Research Rabbit Holes: How 2009 Technology Research Nearly Derailed My Book
I spent three hours researching the exact model of BlackBerry that would have been popular in Baltimore in 2009. Three. Hours.
At some point during this deep dive into mobile phones, I realized I'd lost sight of why I was researching in the first place. The scene I was writing involved Katherine Carson receiving a text message. That's it. A simple text that moves the plot forward. But somehow I'd convinced myself that the entire credibility of Framed hinged on getting the phone model right.
Welcome to the research rabbit hole. Every historical fiction writer's simultaneous best friend and worst enemy.
When 2009 Feels Like Ancient History
Setting my Carson Crime Files Series in 2009 seemed straightforward at first. After all, I lived through 2009. I remember what it was like. How hard could it be to recreate a world from just seventeen years ago?
Turns out, incredibly hard.
The problem isn't that 2009 was so long ago. It's that technology has changed so rapidly that what felt normal then now feels like ancient artifacts. I found myself second-guessing every tech reference, wondering if I was misremembering how things actually worked.
Take social media. In 2009, Facebook was still relatively new to many people, MySpace was hanging on, and Twitter was just gaining momentum. But how did people actually use these platforms? What did the interfaces look like? When Katherine's team needs to investigate someone's online presence, what would they realistically find?
I spent an entire afternoon watching archived YouTube videos showing Facebook's 2009 layout, taking screenshots like I was documenting a lost civilization.
The BlackBerry Spiral
The BlackBerry research illustrates how good intentions can derail productivity.

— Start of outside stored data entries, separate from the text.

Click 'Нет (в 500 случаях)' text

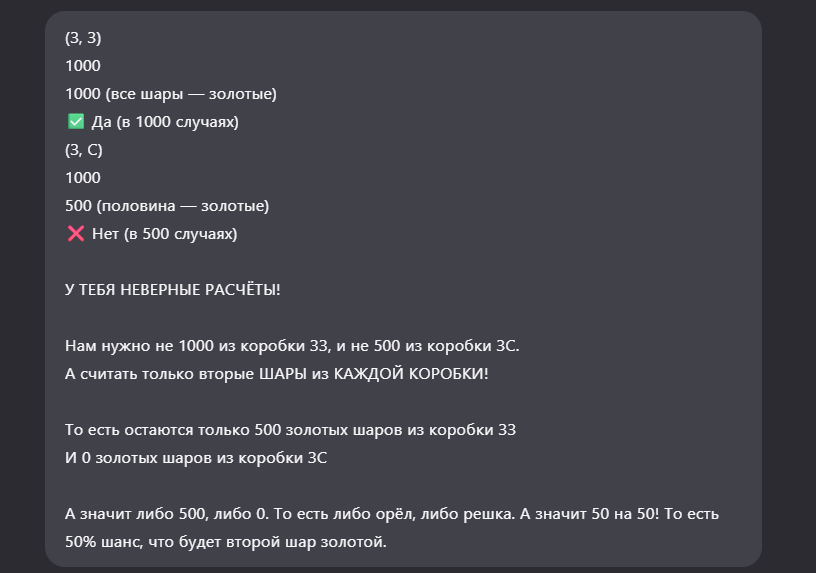point(164,234)
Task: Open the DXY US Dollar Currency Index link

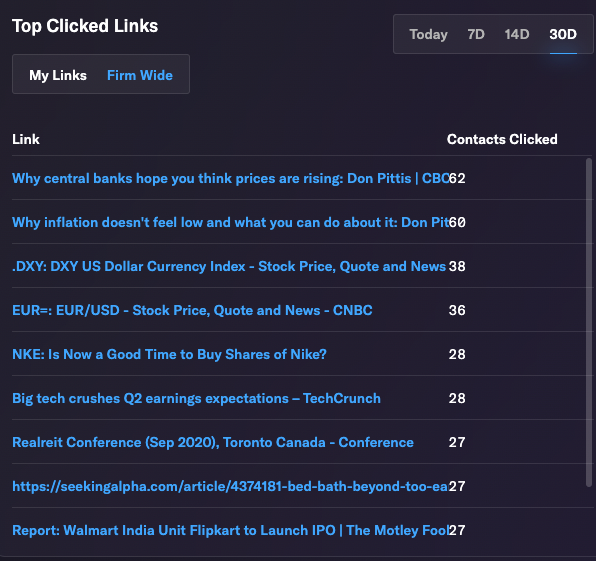Action: (x=229, y=266)
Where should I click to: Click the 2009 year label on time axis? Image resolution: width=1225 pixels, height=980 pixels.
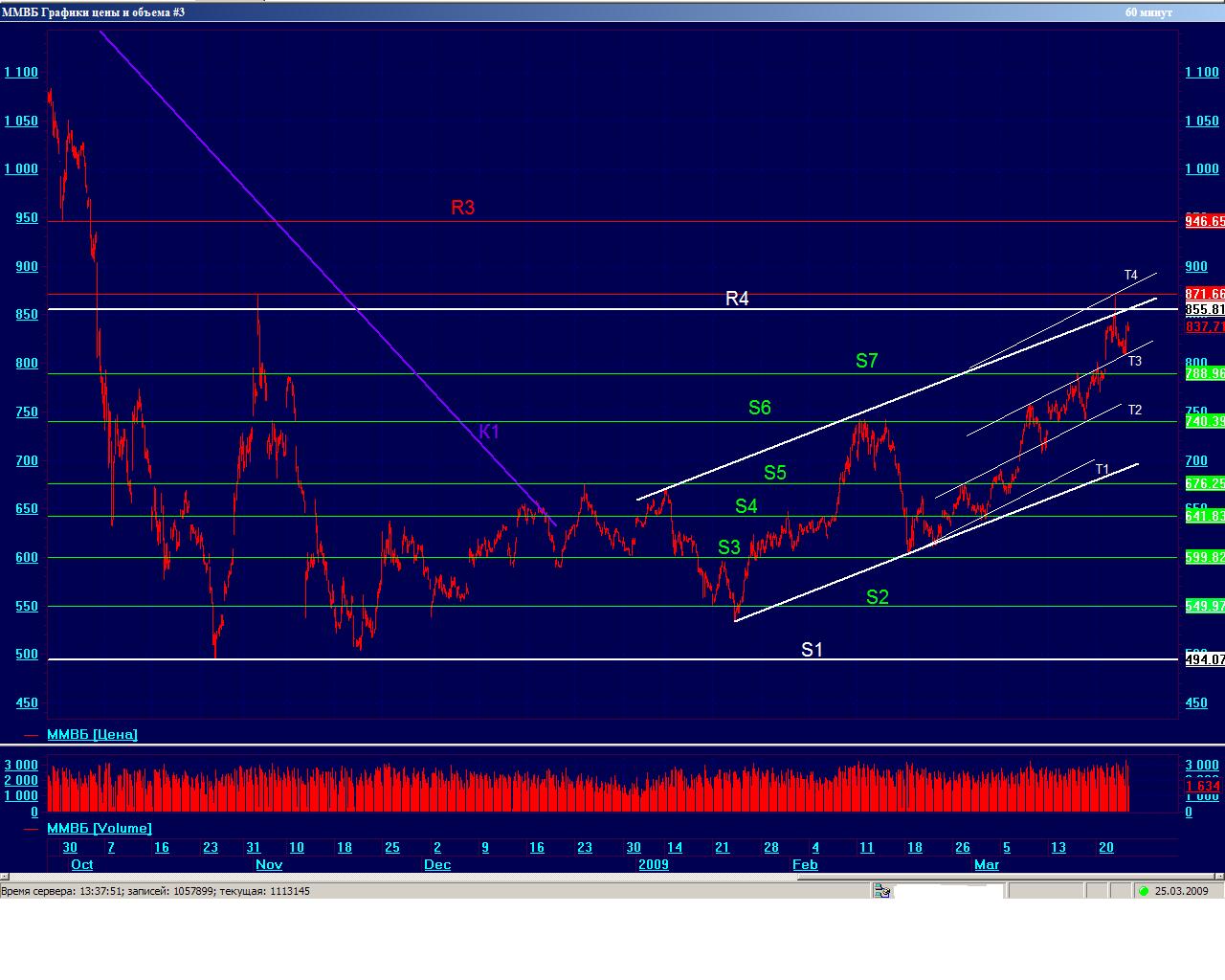tap(654, 864)
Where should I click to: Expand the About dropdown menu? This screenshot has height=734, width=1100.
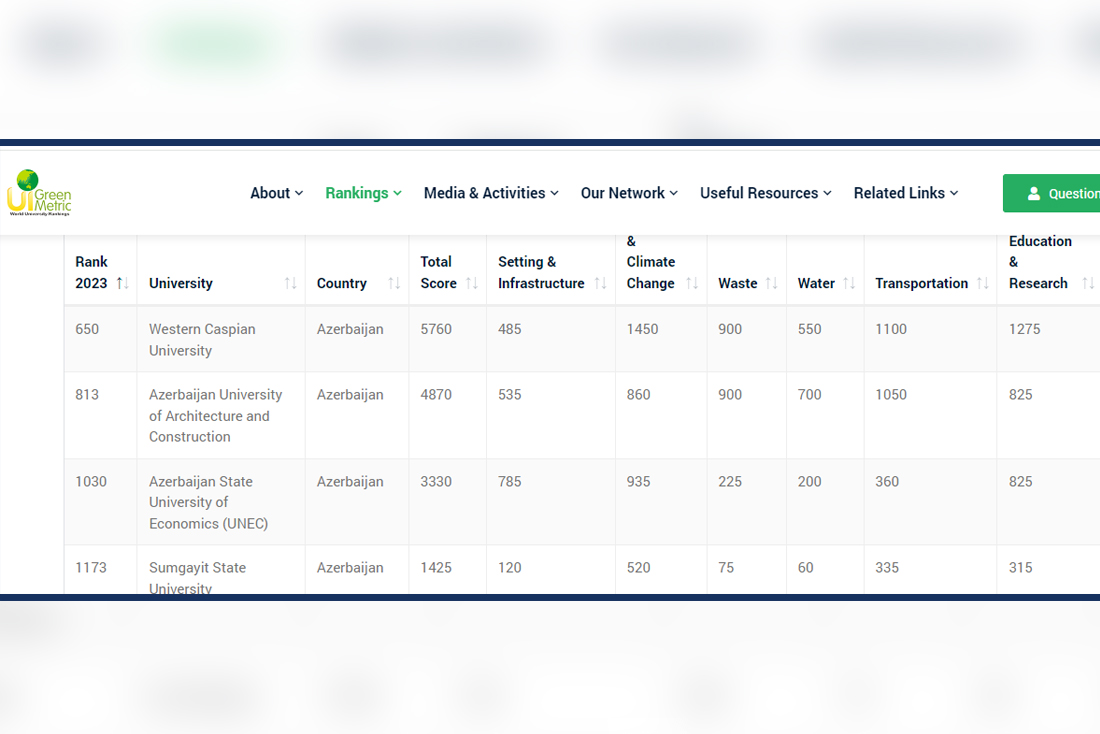point(276,193)
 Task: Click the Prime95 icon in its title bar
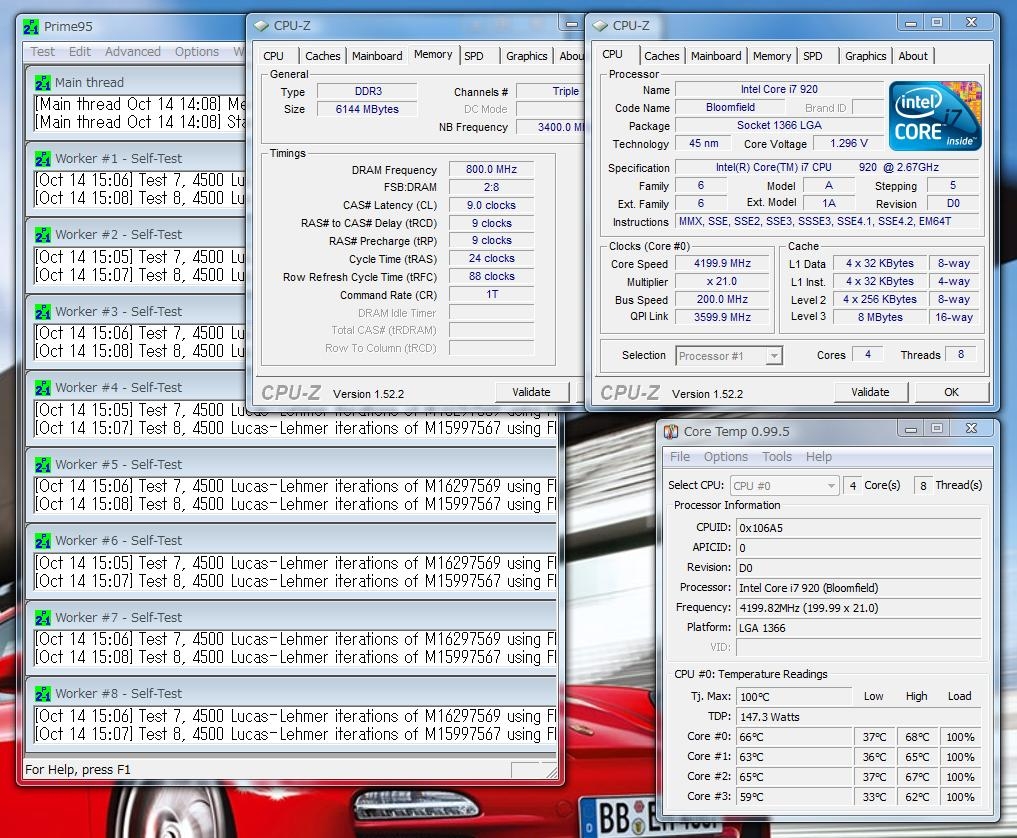(x=32, y=27)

It started innocently. I wanted Katherine to receive an urgent message while investigating. Simple enough. Then the questions began:
Would a private detective carry a BlackBerry or a regular cell phone? Which models were available in Baltimore in 2009? How did texting work differently then? Did people use abbreviations the same way? What about email on mobile devices?

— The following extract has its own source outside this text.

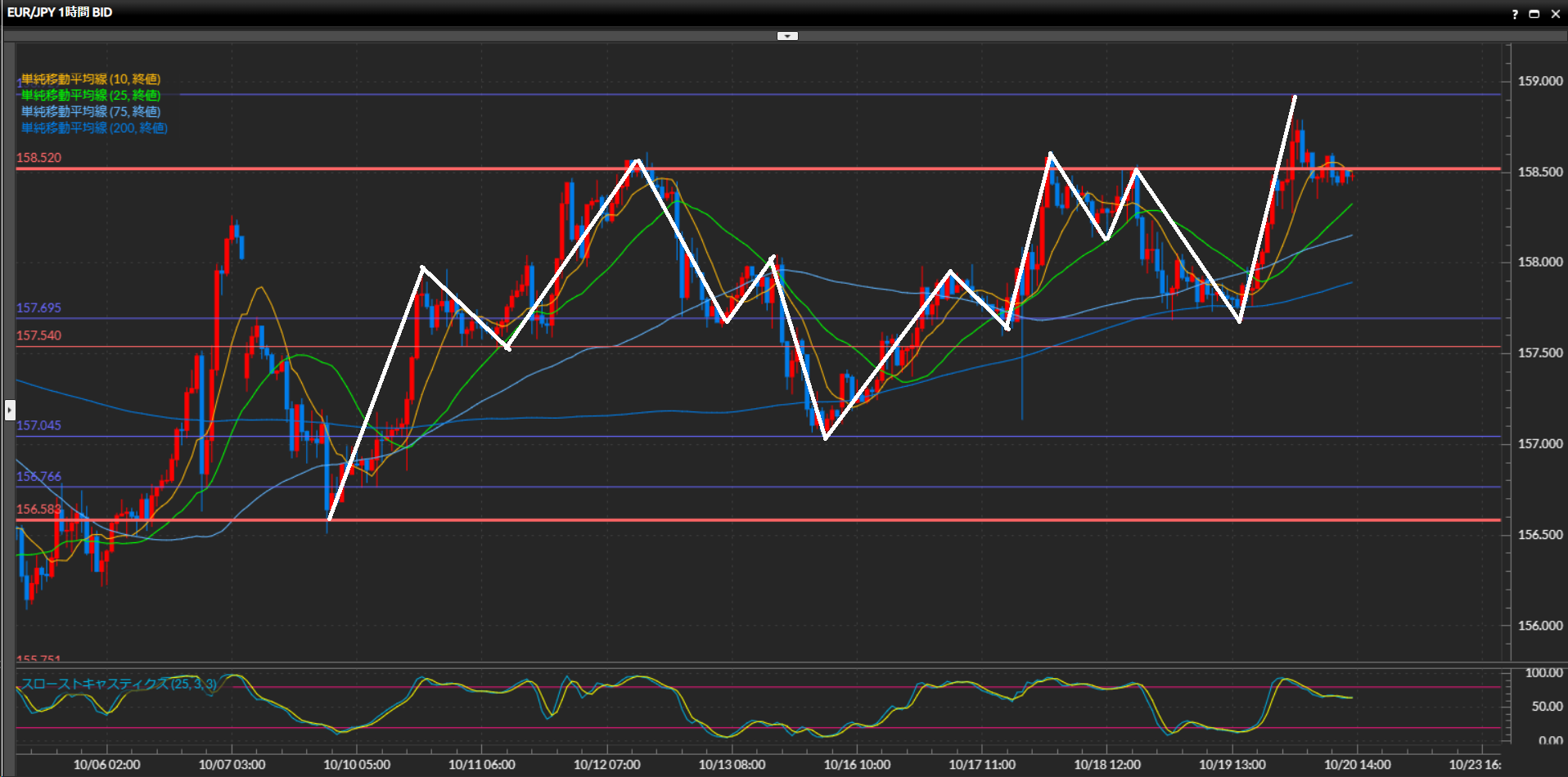Click the 10/18 12:00 time axis marker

Before I knew it, I was deep in forums discussing BlackBerry features, reading tech reviews from 2009, and watching unboxing videos of phones that are now museum pieces. I learned more about early smartphone keyboards than any mystery writer should ever need to know.
The scene still just involved Katherine getting a text message.
When Research Becomes Procrastination
Here's the uncomfortable truth: sometimes research becomes a sophisticated form of procrastination. It feels productive because you're learning, but you're not actually writing. And there's always one more detail to verify, one more source to check, one more rabbit hole to explore.
I realized I'd crossed the line when I started researching the specific models of security cameras that Baltimore art galleries would have used in 2009. The cameras weren't even important to the plot. But I'd convinced myself that authenticity required knowing whether they recorded to VHS tapes or digital storage.
(For the record, it was probably digital by then, but the transition was ongoing. See? I'm still doing it.)
Finding the Balance
The key to managing research is remembering that perfect accuracy isn't the goal. Believable accuracy is. Your readers want to be immersed in the world you're creating, not impressed by your Wikipedia skills.
Here's what I've learned about when to research and when to write:
Research first for big-picture elements. I needed to understand the general technology landscape of 2009 before writing scenes that depended on it. But I didn't need to know every technical specification.
Write first, fact-check later. If I'm in the middle of a scene and need to know something specific, I often write "[RESEARCH: what kind of car would detective drive in 2009]" and keep going. The momentum of writing is too valuable to sacrifice for minor details.
Set research boundaries. I give myself permission to spend a reasonable amount of time researching specific questions—usually no more than an hour unless it's crucial to the plot. After that, I make my best educated guess and move on.
Remember your expertise. I lived through 2009. My instincts about how people behaved and what felt normal are probably more valuable than any amount of technical research.
Practical Rabbit Hole Management
Now if I find myself more than three clicks deep into research that started with a simple question, I stop. I bookmark the page, make a note, and return to writing.
I also remind myself that readers care more about compelling characters and engaging plots than about whether Katherine's phone had a physical keyboard or a touchscreen. If the story works, small anachronisms won't matter. (Right?)
My goal isn't to recreate 2009 perfectly. It's to create a believable world where Katherine Carson's story can unfold naturally. Sometimes that means accepting that some details will be approximations, and that's okay.
After all, I'm writing fiction, not a historical documentary. The BlackBerry can just be a BlackBerry.



I do that, too [RESEARCH: “this that and the other”] and keep on writing. Great tactic.